Il Comitato per la protezione dei giornalisti condanna la decisione della Casa Bianca di impedire all’Associated Press (AP) di coprire eventi ufficiali dopo la decisione dell’AP di riferirsi al Golfo del Messico con il suo nome noto a livello internazionale, definendo l’azione l’ultima di un allarmante schema di ritorsione contro una stampa libera nelle prime settimane dell’amministrazione di Donald Trump.
La Casa Bianca ha impedito a un reporter dell’AP di seguire due eventi ufficiali alla Casa Bianca in seguito all’emanazione da parte dell’AP di linee guida di stile ampiamente utilizzate, in cui si affermava che l’ordine di Trump di cambiare il nome in Golfo d’America aveva autorità solo negli Stati Uniti e che, in quanto agenzia di stampa globale, avrebbe continuato a fare riferimento al Golfo del Messico con il suo nome vecchio di 400 anni “pur riconoscendo il nuovo nome scelto da Trump”.
Sebbene non ci fosse nulla di inesatto o illegale nelle azioni dell’AP, la portavoce della Casa Bianca Karoline Leavitt, nello spiegare la decisione di vietare l’AP, ha affermato mercoledì che l’esecutivo stava affrontando le “bugie”.
“Ritorcere contro AP, uno dei principali fornitori mondiali di notizie basate sui fatti, per i suoi contenuti mina l’impegno dichiarato del presidente degli Stati Uniti per la libertà di parola e impedisce al suo pubblico negli Stati Uniti e all’estero di ricevere le notizie”, ha affermato l’amministratore delegato di CPJ Jodie Ginsberg. “Queste azioni seguono uno schema di diffamazione e penalizzazione della stampa dell’attuale amministrazione e sono inaccettabili”.
Altri ambiti specifici di interesse includono:
Cause legali di ritorsione: nonostante il suo ordine esecutivo del giorno dell’insediamento che dichiarava il suo impegno nei confronti del Primo Emendamento e della libertà di parola, Trump è stato coinvolto in almeno 29 cause legali per diffamazione e legate ai media da quando ha annunciato la sua candidatura presidenziale nel 2015, secondo Axios . Questi tipi di cause legali spesso comportano lunghe e costose controversie legali che possono paralizzare il bilancio di un’organizzazione. La ricerca del CPJ mostra che questi tipi di cause legali da parte di personaggi pubblici possono incoraggiare le autorità locali a fare lo stesso e portare all’autocensura da parte delle agenzie di stampa.

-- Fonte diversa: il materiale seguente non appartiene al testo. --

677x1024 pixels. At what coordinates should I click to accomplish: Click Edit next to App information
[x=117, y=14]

Azione punitiva da parte della Federal Communications Commission (FCC): il CPJ è anche preoccupato per il potenziale uso improprio dei poteri della Federal Communications Commission di concedere e revocare licenze per la radiodiffusione locale. Nelle ultime settimane, la FCC ha avviato indagini su stazioni tra cui NPR e PBS . L’ente di regolamentazione sta anche indagando sulla stazione radio della California settentrionale KCBS per aver informato gli ascoltatori su dove gli agenti dell’US Immigration and Customs Enforcement avrebbero condotto delle incursioni. Questi tipi di azioni punitive compromettono la capacità delle organizzazioni giornalistiche di svolgere il proprio lavoro in modo efficace.

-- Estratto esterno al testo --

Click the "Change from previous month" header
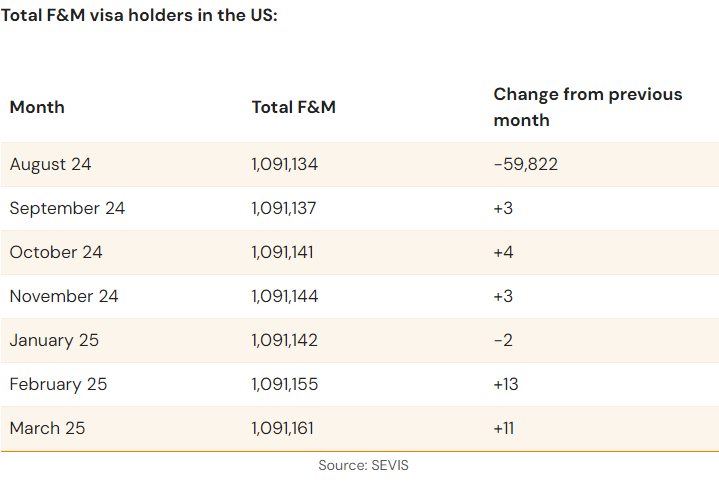Screen dimensions: 719x486 (x=587, y=107)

Sospensione dei finanziamenti dell’Agenzia statunitense per lo sviluppo internazionale (USAID): il congelamento dei fondi USAID, la cui legalità è attualmente contestata in tribunale, avrà probabilmente ripercussioni significative sulla libera stampa a livello globale. Il CPJ è preoccupato per l’improvviso ritiro dei finanziamenti per un’ampia gamma di organizzazioni giornalistiche indipendenti in tutto il mondo che non possono operare senza finanziamenti esterni a causa delle restrizioni che devono affrontare da parte di attori non democratici.

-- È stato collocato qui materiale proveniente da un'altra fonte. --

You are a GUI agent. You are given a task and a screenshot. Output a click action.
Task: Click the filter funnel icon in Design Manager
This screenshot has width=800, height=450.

Attacchi mirati contro giornalisti e organizzazioni di informazione: il CPJ è preoccupato per gli attacchi personali ai giornalisti diretti da alti dirigenti dell’attuale amministrazione, incluso il presidente, contro singoli giornalisti e avverte che ciò probabilmente aumenterà la probabilità di attacchi sia online che fisici contro i membri della stampa. È anche preoccupante vedere alti dirigenti dell’amministrazione usare un linguaggio denigratorio contro Voice of America, Radio Free Europe/Radio Free Liberty e altri, che forniscono una difesa critica contro la propaganda diffusa da governi non democratici in tutto il mondo. Mentre gli Stati Uniti cercano di perseguire l’obiettivo dichiarato di Trump di “speranza, prosperità, sicurezza e pace”, l’amministrazione farebbe bene ad accettare, promuovere e proteggere una stampa pluralistica e libera come garantito dal Primo Emendamento.